Me hizo la pregunta y se me quedó mirando cómo quien tira la moneda en la fuente y espera que llegué al fondo para que empiecen a cumplirse los tres deseos.
¿Cuales son los valores más importantes?
La mire y pensé ¿me habla de valores?, ahora, cuánto hacia que alguien no me preguntaba sobre los valores.
Valores: esas cosas importantes más allá de que uno las considere importantes. Cosas importantes para todos los hombres , las cuales persigue durante toda su vida. Son las que hacen que uno se levante todos los días para conseguirlas. Los valores son en realidad una permanente búsqueda, la búsqueda de la verdad.
La Confianza dije, y empecé a pensar...
El Diccionario dice “confianza”: “Esperanza firme que se tiene de una persona o de una cosa”, “depositar en uno sin más seguridad que la opinión que se tiene de él y la buena Fe”. Buena FE. La confianza se asemeja a la Fe. Es en definitiva un acto de FE.
La confianza es un sentimiento que se nutre por la razón, y la razón por los actos, por las acciones. Uno ve, piensa y siente. Confía o Desconfía.
Ahora bien: ¿Es acaso el TIEMPO una variable determinante en la confianza.?
Es verdad que lleva años confiar en una persona, infinidad de actitudes consolidan la seguridad en el otro, y pensar que solo una derrumba todo.

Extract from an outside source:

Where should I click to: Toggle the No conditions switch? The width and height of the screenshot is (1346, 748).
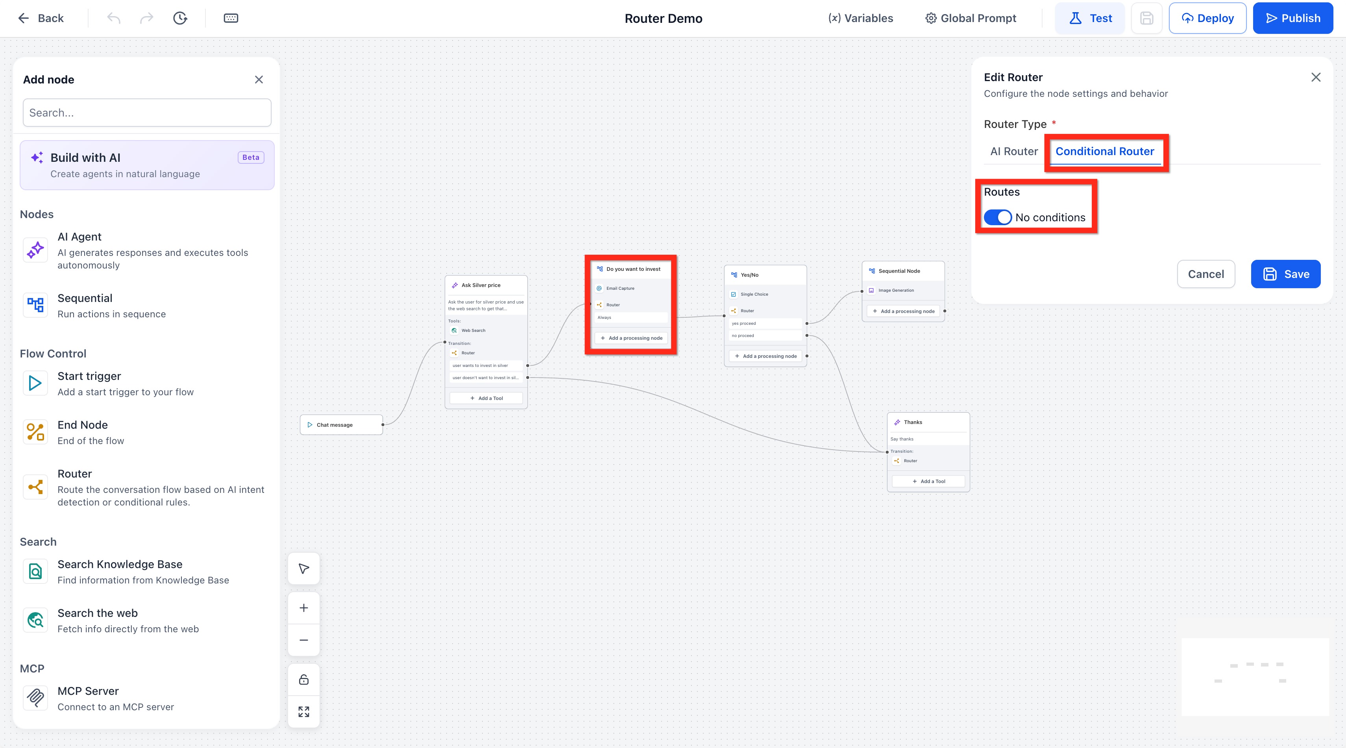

El tiempo es importante, como lo es para todo, pero si te entra una basura en el ojo que te está haciendo muy mal, te arde, te duele; ¿le pedirías a la señora que está esperando el micro con vos que te la saque? ¿Confiarías en ella? ¿ella confiaría en vos?.
Supongamos que confían mutuamente. Te saca la basura con el pañuelo bordado en rojo y azul que sacó de la cartera, lo hace bien, una vez que recuperas la sensación de serenidad, con los ojos lagrimeando, la miras, borroso, y antes de decirle GRACIAS, disfrutas de la sensación satisfacción por HABER CONFIADO. El tiempo: 35 segundos de reloj. Nada, y confiás.
Queda, indefectiblemente en nuestra mente, que en ese ser humano podemos confiar, “entre comillas”, no significa que pasa a ser “de nuestra confianza”, pero psicológicamente queda en nuestra mente.
Ahora bien, ¿y si se que te saque la basurita el flaco de la mochila que tenés adelante? Y te dice: “ya se te va a salir nena, refregate, usa el párpado...”, en este seguro que no se puede confiar, pensás.
Y peor aún, si en vez de sacarnos la basura –sin querer– nos hace doler. A partir de ahí, ese señor que gentilmente quiso ayudarte, pasa a estar en el bando de los que hay que desconfiar. Porque te hizo doler y vos había confiado en él.
Es como me dijo un amigo: “acordate la gente se puede olvidar de lo que le decís, nunca de lo que le haces sentir, sea bueno o sea malo”.
Hay distintos tipos de confianza: confianza en uno mismo, o cuando te dicen “esta es una persona de confianza” cuantas cosas significa. También está el compañero que te dice despacito y mirando para otro lado, “de ese desconfiá”, quizás motivado por el deseo de que confíes en él. O la compañera que le dice a la otra cuando ésta saluda afectuosamente al Jefe: “Ah!, pero mirá que confianzuda esta!!”.
Pero la Confianza más profunda, esa de la que no se duda nunca, es la confianza en uno mismo, cuando uno se tiene FE, cuando cree en eso que no ve y, confiado, decide persistir, y finalmente llega esa recompensa de ver eso en lo que uno creyó, y cumple el sueño.
Mientras divagaba en estos pensamientos de la confianza me gritó: “DESCONFIÓ”, y abruptamente volví al juego, a las barajas, y la vi a ella, a mi abuela que con sonrisa de satisfacción y ojos de miedo detrás de los vidrios gruesos y los marcos marrones, señalaba la última carta que había tirado sobre el pilón que desbordaba en altura. "DESCONFÍO VIEJO", me repitió. Tomé la carta la di vuelta, la miré a ella y el rostro se le iluminó de felicidad, había desconfiado bien, era copa y yo había tirado espada.
Mientras juntaba el pilón de las verdades y mentiras que representaban las cartas, pensé: ¿Es acaso la vida un gran juego de barajas, un gran confío, confío, hasta que desconfió?, ¿O es un gran desconfío, desconfío, hasta que confías?. Ya sea por necesidad o por elección.
La formas del juego la elegís vos... pero juga!.